═════ INPUT DATA ═════

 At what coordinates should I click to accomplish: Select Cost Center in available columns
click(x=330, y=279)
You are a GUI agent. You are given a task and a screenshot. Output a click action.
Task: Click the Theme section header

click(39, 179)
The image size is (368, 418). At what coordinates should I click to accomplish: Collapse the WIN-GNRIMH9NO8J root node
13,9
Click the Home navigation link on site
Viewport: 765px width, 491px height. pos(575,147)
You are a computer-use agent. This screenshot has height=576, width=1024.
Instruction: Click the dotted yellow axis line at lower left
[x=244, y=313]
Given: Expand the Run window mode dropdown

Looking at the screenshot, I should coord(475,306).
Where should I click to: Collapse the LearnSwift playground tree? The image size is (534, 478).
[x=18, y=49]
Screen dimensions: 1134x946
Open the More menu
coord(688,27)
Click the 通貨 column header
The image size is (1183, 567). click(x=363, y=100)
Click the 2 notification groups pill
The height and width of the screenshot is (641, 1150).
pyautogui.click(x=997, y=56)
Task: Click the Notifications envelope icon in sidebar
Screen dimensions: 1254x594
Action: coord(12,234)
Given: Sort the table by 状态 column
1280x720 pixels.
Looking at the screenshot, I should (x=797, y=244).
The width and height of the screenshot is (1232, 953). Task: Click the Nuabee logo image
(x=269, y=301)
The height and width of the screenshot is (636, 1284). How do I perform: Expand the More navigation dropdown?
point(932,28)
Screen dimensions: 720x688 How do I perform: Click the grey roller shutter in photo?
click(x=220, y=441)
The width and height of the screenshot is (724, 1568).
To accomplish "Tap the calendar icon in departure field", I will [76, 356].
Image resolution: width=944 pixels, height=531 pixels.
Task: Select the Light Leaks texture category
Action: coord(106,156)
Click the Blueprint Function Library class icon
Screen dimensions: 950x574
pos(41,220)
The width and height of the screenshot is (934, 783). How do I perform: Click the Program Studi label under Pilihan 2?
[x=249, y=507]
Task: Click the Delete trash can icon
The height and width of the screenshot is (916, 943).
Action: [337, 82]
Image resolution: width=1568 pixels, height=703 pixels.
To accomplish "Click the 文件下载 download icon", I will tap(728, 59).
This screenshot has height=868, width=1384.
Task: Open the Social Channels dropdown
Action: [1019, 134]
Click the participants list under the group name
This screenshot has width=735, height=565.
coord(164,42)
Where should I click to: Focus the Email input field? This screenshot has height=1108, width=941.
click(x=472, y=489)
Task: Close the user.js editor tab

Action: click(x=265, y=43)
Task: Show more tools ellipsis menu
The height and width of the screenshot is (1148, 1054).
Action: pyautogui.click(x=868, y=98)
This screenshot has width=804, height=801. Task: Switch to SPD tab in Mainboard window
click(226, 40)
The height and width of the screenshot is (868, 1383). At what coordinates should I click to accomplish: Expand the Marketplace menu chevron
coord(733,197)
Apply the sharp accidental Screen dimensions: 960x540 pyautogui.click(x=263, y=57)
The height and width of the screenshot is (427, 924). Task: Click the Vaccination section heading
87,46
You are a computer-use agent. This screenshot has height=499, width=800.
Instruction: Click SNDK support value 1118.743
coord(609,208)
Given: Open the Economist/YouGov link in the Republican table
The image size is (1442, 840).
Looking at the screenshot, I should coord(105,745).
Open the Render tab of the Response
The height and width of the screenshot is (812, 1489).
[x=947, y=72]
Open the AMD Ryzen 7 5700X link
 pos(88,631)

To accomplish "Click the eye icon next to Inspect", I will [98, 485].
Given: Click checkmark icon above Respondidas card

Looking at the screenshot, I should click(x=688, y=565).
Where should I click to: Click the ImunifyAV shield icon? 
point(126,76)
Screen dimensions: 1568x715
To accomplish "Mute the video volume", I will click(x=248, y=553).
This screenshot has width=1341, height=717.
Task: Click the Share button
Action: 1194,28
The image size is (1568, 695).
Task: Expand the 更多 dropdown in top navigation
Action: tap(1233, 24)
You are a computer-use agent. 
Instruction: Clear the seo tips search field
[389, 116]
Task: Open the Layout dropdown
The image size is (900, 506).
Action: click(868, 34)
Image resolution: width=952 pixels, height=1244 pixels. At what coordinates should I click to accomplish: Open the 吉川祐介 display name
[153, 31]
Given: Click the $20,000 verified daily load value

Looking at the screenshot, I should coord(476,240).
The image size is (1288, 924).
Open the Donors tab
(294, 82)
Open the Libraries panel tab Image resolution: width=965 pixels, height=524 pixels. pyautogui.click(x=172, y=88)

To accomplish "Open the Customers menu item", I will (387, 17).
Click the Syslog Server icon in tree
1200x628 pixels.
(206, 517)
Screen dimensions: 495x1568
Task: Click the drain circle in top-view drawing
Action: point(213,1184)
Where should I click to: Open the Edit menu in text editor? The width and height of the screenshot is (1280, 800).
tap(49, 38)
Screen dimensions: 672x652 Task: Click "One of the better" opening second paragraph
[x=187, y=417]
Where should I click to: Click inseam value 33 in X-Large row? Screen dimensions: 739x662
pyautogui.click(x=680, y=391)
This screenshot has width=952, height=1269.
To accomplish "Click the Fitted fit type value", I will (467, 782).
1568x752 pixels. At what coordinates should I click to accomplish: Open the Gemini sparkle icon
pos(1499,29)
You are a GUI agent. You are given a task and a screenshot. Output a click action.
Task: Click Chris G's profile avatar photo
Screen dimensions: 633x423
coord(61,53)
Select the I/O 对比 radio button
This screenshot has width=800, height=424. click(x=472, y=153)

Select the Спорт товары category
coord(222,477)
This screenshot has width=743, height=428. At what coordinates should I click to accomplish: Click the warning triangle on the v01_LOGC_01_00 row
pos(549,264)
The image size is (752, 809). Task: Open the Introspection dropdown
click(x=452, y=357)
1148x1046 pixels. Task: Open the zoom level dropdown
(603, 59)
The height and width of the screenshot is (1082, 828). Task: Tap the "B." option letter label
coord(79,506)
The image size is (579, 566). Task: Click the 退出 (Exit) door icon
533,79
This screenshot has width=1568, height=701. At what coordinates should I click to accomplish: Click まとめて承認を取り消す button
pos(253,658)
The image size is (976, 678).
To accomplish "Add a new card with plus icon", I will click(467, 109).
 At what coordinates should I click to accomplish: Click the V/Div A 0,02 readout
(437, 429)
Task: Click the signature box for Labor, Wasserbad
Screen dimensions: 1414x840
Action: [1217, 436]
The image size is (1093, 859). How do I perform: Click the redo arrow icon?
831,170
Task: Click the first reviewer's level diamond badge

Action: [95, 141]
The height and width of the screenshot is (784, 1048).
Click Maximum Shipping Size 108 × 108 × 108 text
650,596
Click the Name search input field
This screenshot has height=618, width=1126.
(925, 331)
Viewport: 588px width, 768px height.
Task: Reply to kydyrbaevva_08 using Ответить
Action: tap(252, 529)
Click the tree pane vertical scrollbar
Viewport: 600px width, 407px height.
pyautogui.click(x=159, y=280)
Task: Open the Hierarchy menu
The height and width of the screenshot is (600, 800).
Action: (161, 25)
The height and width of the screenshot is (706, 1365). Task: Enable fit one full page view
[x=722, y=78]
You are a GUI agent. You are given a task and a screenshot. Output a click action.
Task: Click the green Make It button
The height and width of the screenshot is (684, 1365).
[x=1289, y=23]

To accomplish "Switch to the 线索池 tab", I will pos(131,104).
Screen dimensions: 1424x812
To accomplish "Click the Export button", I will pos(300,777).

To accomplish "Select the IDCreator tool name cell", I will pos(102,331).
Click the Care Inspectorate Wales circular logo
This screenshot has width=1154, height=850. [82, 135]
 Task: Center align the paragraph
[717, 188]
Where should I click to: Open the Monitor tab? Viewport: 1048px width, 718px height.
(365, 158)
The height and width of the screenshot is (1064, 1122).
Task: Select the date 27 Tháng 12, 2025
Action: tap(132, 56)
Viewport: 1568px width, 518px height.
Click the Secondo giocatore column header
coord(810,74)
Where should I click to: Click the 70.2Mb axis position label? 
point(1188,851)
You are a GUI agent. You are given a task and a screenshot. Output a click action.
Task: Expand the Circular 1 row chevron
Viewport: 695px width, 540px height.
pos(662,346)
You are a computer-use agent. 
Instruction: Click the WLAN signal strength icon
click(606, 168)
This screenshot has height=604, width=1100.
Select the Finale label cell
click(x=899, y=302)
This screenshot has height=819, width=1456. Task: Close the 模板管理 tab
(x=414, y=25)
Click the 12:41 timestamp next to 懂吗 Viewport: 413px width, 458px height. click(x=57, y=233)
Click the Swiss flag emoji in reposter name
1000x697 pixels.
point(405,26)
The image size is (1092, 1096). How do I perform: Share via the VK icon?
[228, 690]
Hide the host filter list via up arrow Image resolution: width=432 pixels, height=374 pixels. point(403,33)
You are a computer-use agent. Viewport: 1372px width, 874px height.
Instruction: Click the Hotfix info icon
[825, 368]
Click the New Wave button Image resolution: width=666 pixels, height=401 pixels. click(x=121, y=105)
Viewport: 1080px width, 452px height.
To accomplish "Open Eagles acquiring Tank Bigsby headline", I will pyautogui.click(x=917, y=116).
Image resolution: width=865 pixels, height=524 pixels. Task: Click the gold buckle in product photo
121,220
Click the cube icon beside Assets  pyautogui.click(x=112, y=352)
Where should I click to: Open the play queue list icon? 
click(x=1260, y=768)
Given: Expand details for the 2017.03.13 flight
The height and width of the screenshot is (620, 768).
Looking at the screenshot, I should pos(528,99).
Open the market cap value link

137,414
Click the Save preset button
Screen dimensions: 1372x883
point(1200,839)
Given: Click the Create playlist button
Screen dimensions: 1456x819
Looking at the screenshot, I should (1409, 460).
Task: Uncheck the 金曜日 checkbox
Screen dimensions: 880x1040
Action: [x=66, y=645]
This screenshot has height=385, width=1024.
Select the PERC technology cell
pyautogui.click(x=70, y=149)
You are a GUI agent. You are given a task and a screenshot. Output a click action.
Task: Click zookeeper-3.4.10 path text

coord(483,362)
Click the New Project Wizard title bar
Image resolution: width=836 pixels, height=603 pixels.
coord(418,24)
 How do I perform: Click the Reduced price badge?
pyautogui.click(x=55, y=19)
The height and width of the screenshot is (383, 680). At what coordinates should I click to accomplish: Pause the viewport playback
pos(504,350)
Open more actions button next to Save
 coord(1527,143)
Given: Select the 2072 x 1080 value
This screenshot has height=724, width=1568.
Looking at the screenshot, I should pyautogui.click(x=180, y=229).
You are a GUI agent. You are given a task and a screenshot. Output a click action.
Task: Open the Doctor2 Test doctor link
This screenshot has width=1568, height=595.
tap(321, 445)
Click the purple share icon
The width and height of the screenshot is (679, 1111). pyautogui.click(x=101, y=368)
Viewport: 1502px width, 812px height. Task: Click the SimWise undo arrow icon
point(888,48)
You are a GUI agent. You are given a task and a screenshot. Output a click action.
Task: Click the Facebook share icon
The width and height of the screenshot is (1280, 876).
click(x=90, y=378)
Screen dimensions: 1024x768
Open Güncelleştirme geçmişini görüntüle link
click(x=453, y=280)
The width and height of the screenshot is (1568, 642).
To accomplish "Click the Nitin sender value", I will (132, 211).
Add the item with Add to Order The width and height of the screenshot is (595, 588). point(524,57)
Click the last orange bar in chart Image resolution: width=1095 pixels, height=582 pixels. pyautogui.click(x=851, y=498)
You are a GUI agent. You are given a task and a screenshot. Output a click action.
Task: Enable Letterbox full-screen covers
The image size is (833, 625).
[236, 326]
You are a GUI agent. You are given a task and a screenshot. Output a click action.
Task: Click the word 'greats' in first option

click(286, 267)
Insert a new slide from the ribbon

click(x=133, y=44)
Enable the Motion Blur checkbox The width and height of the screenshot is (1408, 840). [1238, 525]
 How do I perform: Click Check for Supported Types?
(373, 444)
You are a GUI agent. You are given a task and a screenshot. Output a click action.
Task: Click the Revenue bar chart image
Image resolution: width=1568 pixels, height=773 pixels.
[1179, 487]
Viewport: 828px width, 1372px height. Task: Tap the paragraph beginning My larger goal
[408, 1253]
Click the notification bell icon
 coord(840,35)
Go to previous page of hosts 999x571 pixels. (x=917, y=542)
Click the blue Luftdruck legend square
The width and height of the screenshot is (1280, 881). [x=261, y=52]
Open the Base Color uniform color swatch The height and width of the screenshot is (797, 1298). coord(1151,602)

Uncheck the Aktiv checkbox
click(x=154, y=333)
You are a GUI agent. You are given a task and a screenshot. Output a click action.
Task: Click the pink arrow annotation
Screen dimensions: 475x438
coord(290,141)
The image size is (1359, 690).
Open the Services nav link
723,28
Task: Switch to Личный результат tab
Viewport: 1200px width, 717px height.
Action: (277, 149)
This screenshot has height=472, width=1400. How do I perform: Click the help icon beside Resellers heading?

═════

WHAT THIS TASK INVOLVES =>
Please reproduce, exactly as they appear above, the lines from the line containing "Task: Click the Notifications" up to and including the line containing "The width and height of the screenshot is (724, 1568).".

RESPONSE BELOW =>
Task: Click the Notifications envelope icon in sidebar
Screen dimensions: 1254x594
Action: coord(12,234)
Given: Sort the table by 状态 column
1280x720 pixels.
Looking at the screenshot, I should (x=797, y=244).
The width and height of the screenshot is (1232, 953). Task: Click the Nuabee logo image
(x=269, y=301)
The height and width of the screenshot is (636, 1284). How do I perform: Expand the More navigation dropdown?
point(932,28)
Screen dimensions: 720x688 How do I perform: Click the grey roller shutter in photo?
click(x=220, y=441)
The width and height of the screenshot is (724, 1568).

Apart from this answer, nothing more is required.